**Exercise input:**
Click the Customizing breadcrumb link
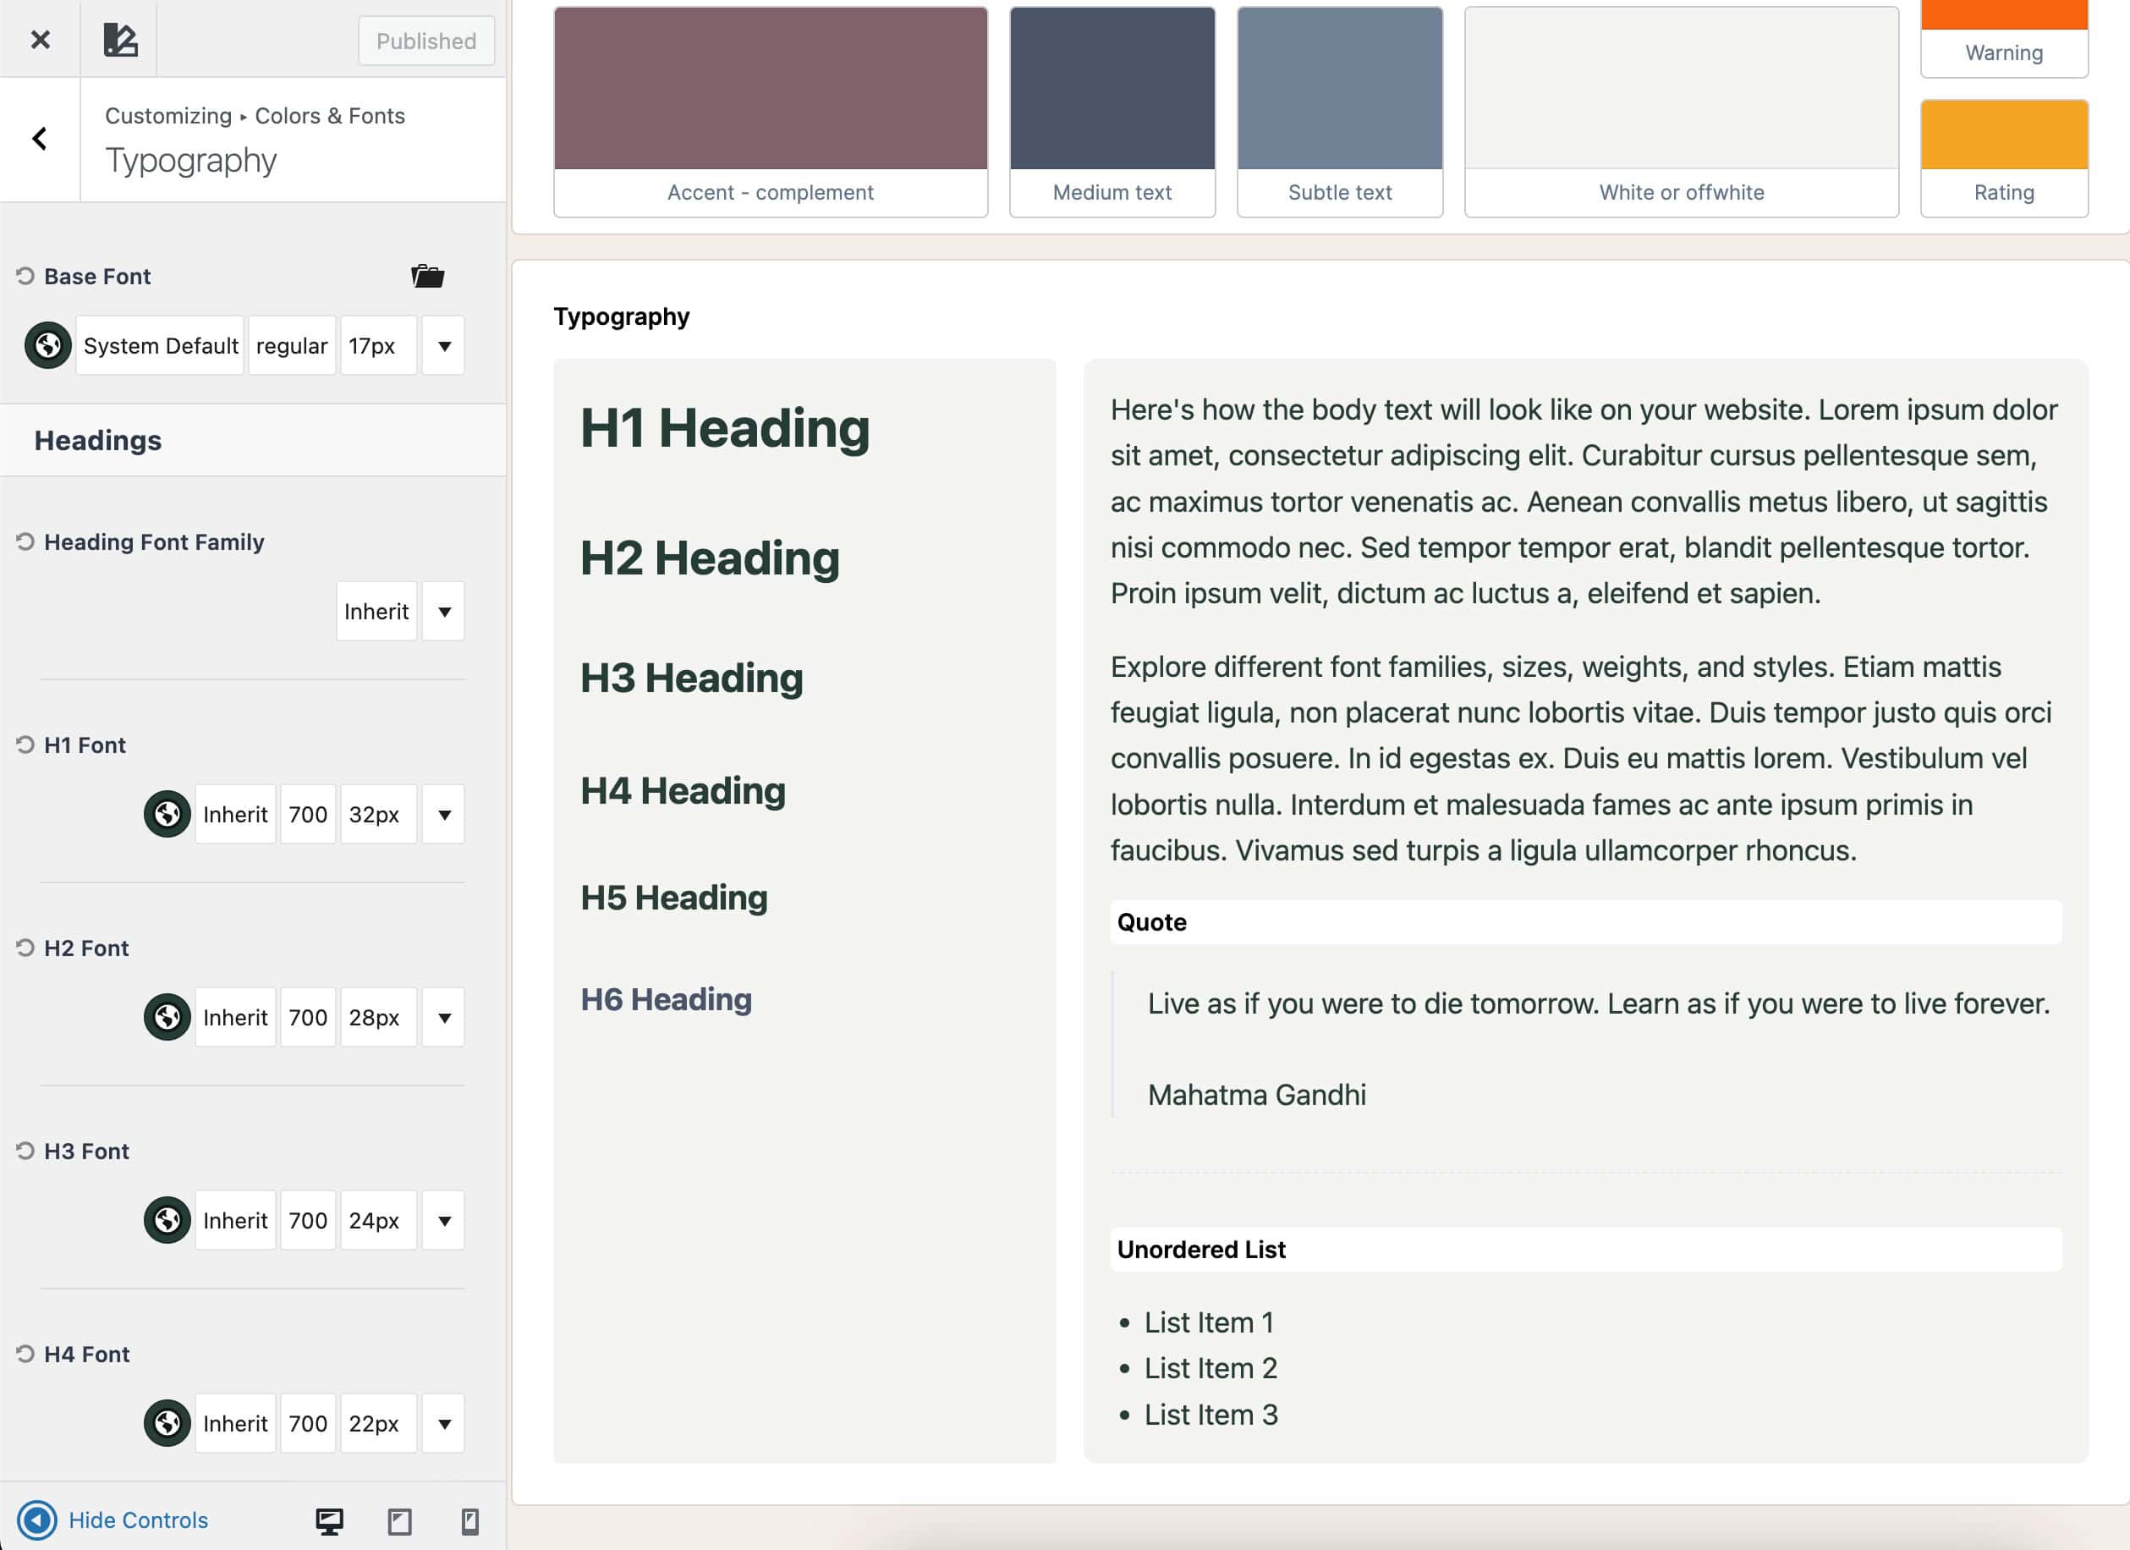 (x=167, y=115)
* * *
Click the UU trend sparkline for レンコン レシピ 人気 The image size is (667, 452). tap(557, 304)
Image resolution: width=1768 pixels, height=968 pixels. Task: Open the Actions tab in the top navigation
* * *
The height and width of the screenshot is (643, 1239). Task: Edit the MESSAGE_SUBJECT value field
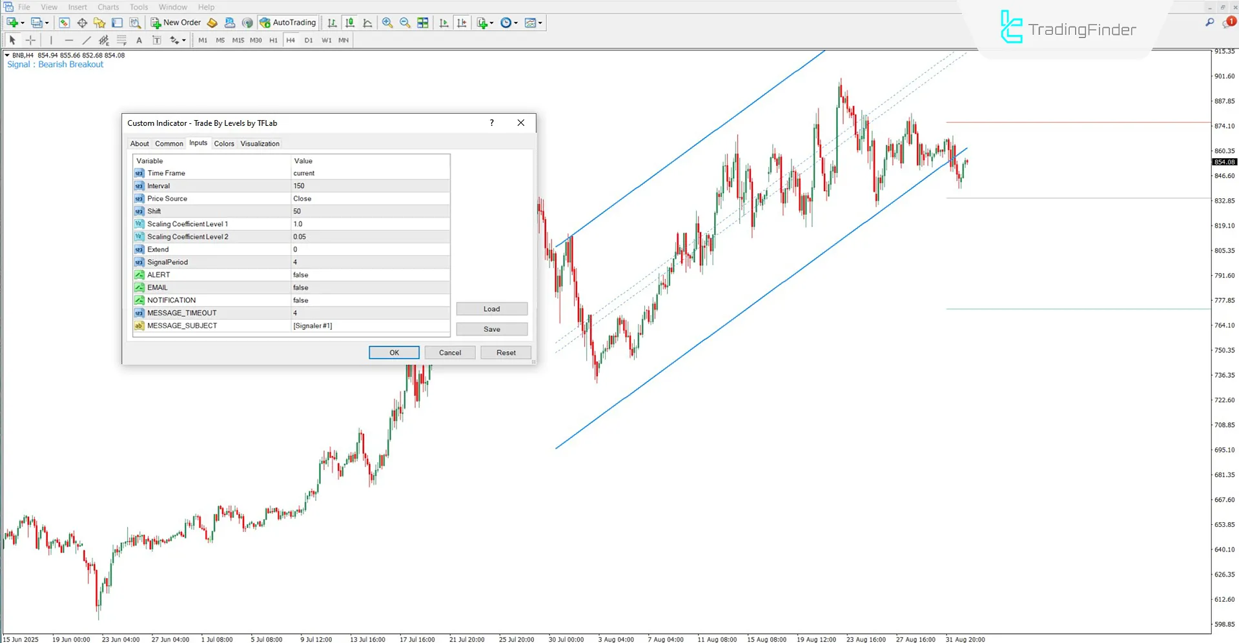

**Task goal:** Work out how many lines of the listing above include the word "width". Reply with nothing but the count.

**Expected answer:** 2